“Men, today we die a little.” Those aren’t words of combat, but of running – spoken by Emil Zatopek at the start of the 1956 Olympic marathon. And he knew what he was talking about. The great Czech runner had won the gold medal four years previously but this time, after hitting the marathon’s infamous “wall”, he collapsed across the finish line in sixth.
The marathon has come a long way since Zatopek’s time and now attracts runners of every shape and size. But that doesn’t mean covering the 26.2-mile distance has got any easier. It remains one of the ultimate tests of human endurance.

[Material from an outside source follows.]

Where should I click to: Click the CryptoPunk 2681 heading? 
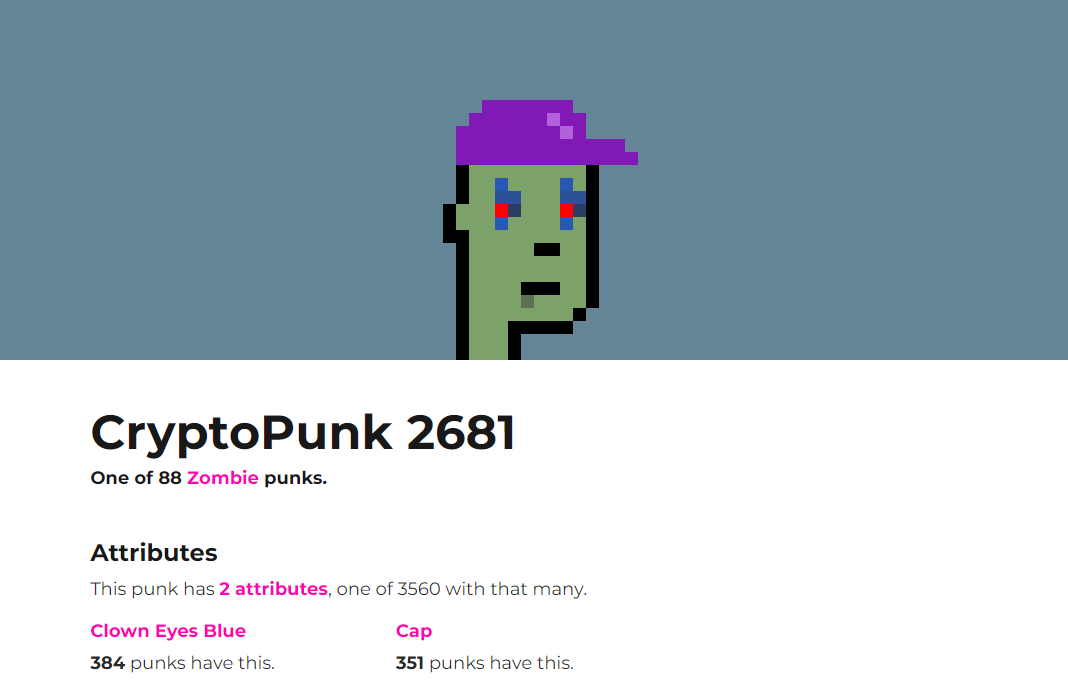[303, 433]
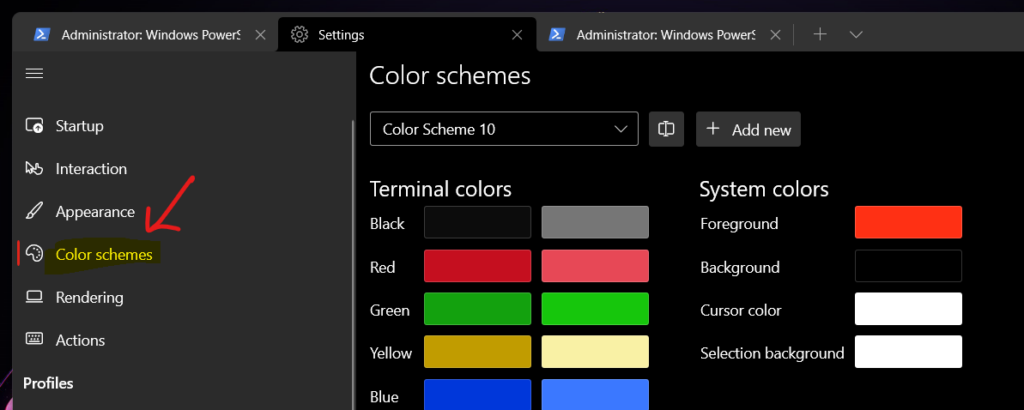Click the Add new scheme button

coord(748,129)
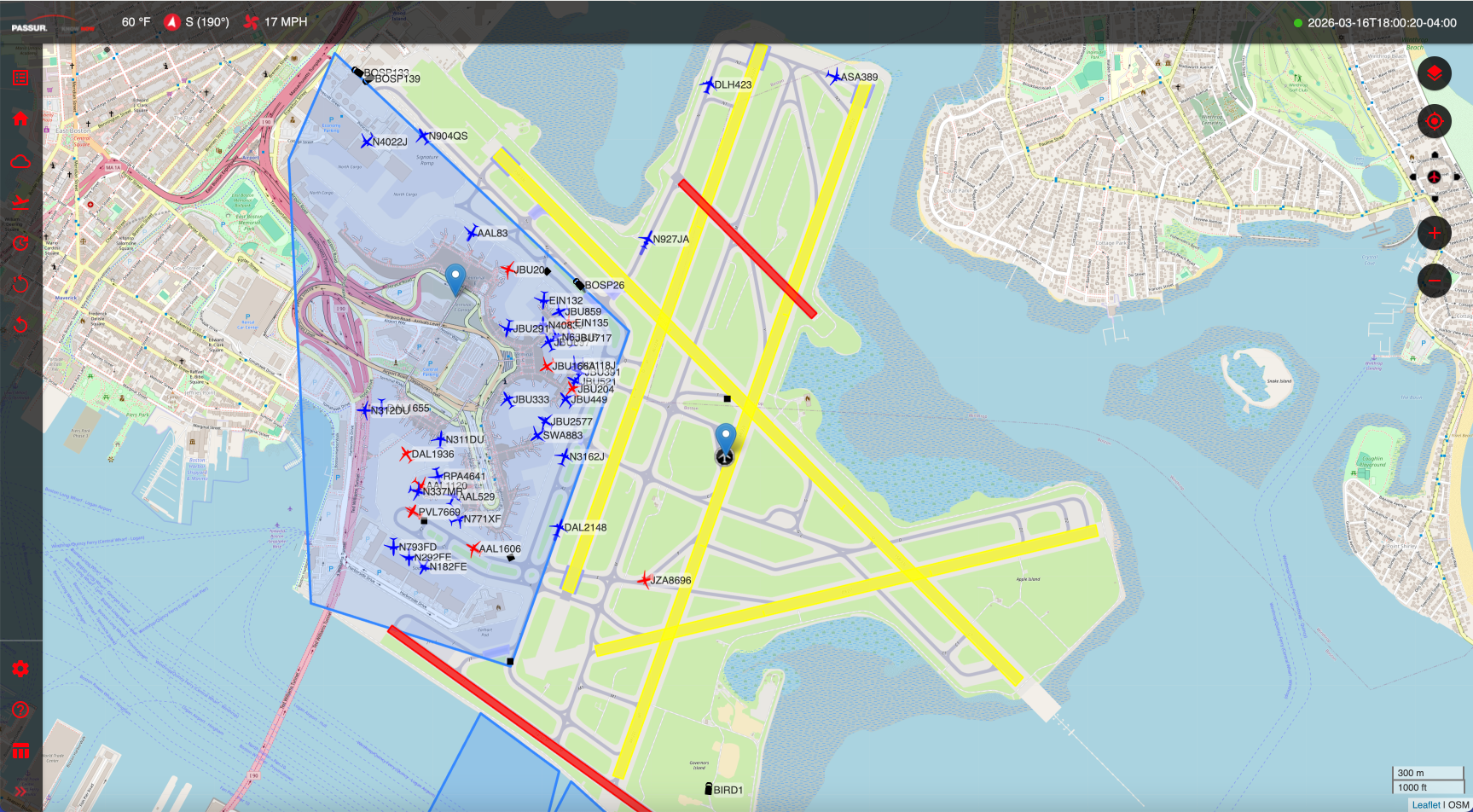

Today, 12,500 men and women will die a little when they line up for the 30th Dublin marathon. They can’t all be mad, although some probably are. Yet for those who do survive to the finish there is the guarantee of enormous personal satisfaction – along with severe muscle soreness, blisters, acute dehydration and so on. Many of them will be running for charity, often wearing some peculiar costume to highlight their cause. None of them, with the exception of the very few elite athletes, have the slightest ambition of winning.
Trying to explain the marathon running phenomenon is difficult, but it’s not entirely unrelated to Charles Darwin’s idea of survival of the fittest. Running does wonders for the heart and mind. You only have to look out your window any evening of the week to realise we’re in the midst of a running boom. And that’s not entirely unrelated to the fact that we’ve all been brought back to our senses in the last year or so, realising that our wealth after all is our health.
The Dublin marathon has come a long way since its humble beginnings in 1980. Back then, 2,100 signed up to run and only 1,420 finished. Over the years the numbers taking part have varied considerably before reaching today’s record entry of 12,500. At a time when practically every city in the world now stages a marathon, Dublin has held its own attractions, not least its superb organisation.
The only pity is that the city is slow to fully embrace it and instead seems to just about tolerate it. It is estimated that the marathon injects €10 million into the Dublin economy every year and no one has ever counted the health benefits for the thousands taking part.
Next Sunday 42,000 runners will run through New York and the city will welcome every one of them with open arms. It is about time Dublin city as a whole did the same.